_YOUR TASK_:
Omit the pictures. Print each entry below exactly.
___ SOURCE RECORDS
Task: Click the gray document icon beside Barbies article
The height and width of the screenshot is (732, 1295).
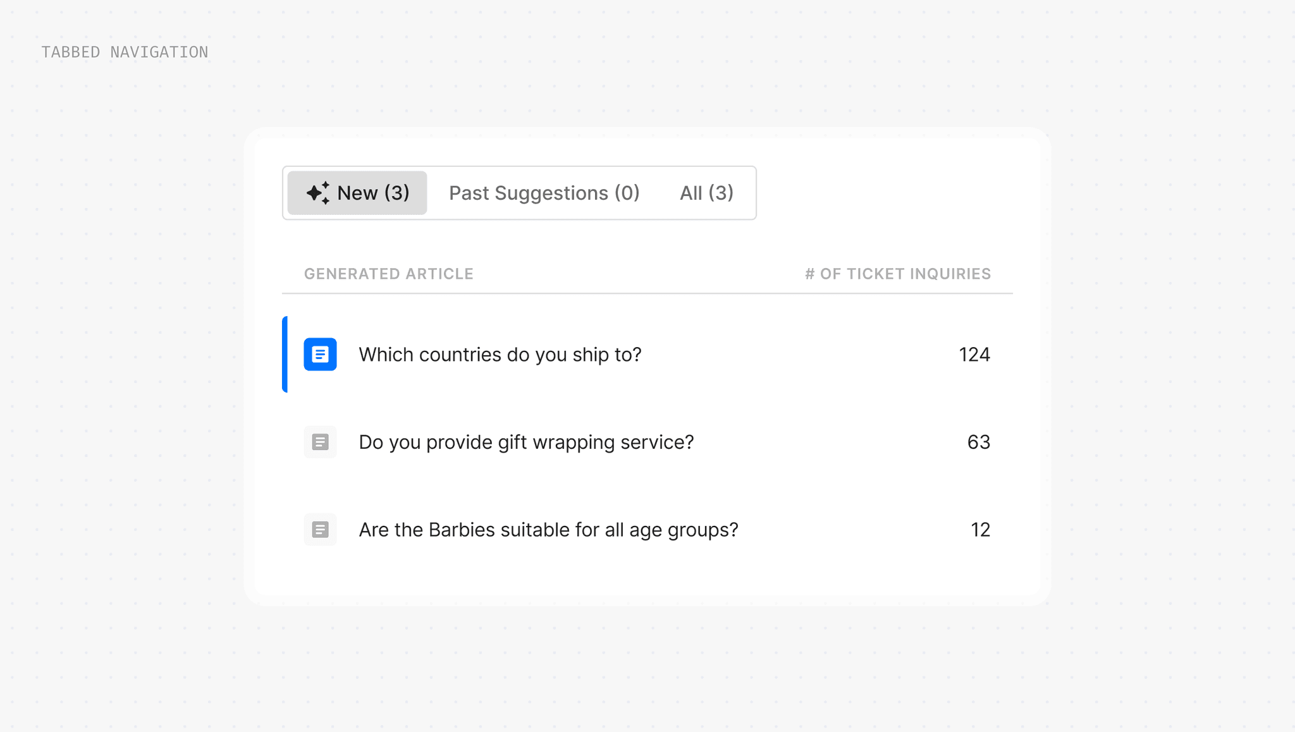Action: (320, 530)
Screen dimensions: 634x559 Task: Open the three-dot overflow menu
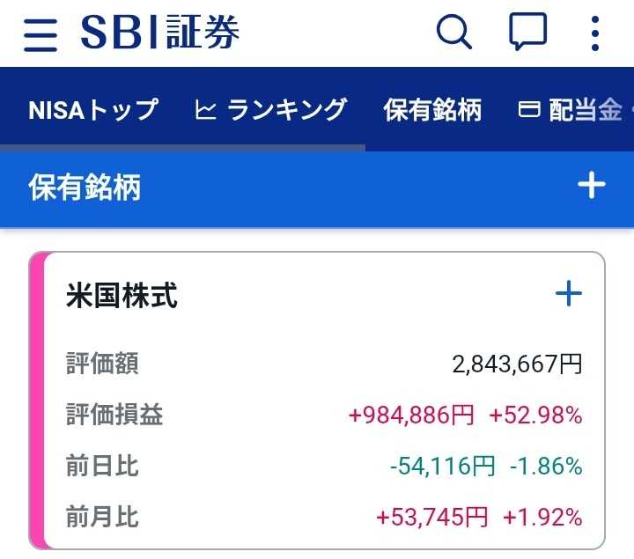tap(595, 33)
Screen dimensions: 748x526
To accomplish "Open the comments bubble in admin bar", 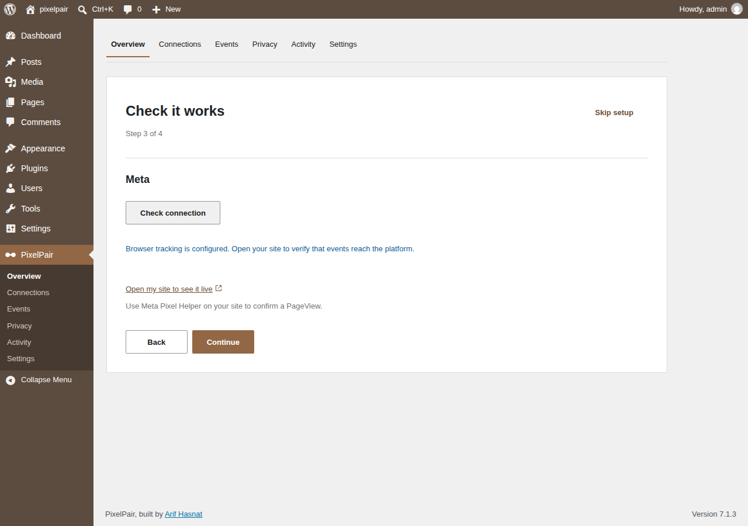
______
_RESULT OF THE TASK_:
Task: Click the gray document icon beside Barbies article
The height and width of the screenshot is (732, 1295).
Action: (320, 530)
Screen dimensions: 634x559 Task: Open the three-dot overflow menu
tap(595, 33)
Screen dimensions: 748x526
To accomplish "Open the comments bubble in admin bar", 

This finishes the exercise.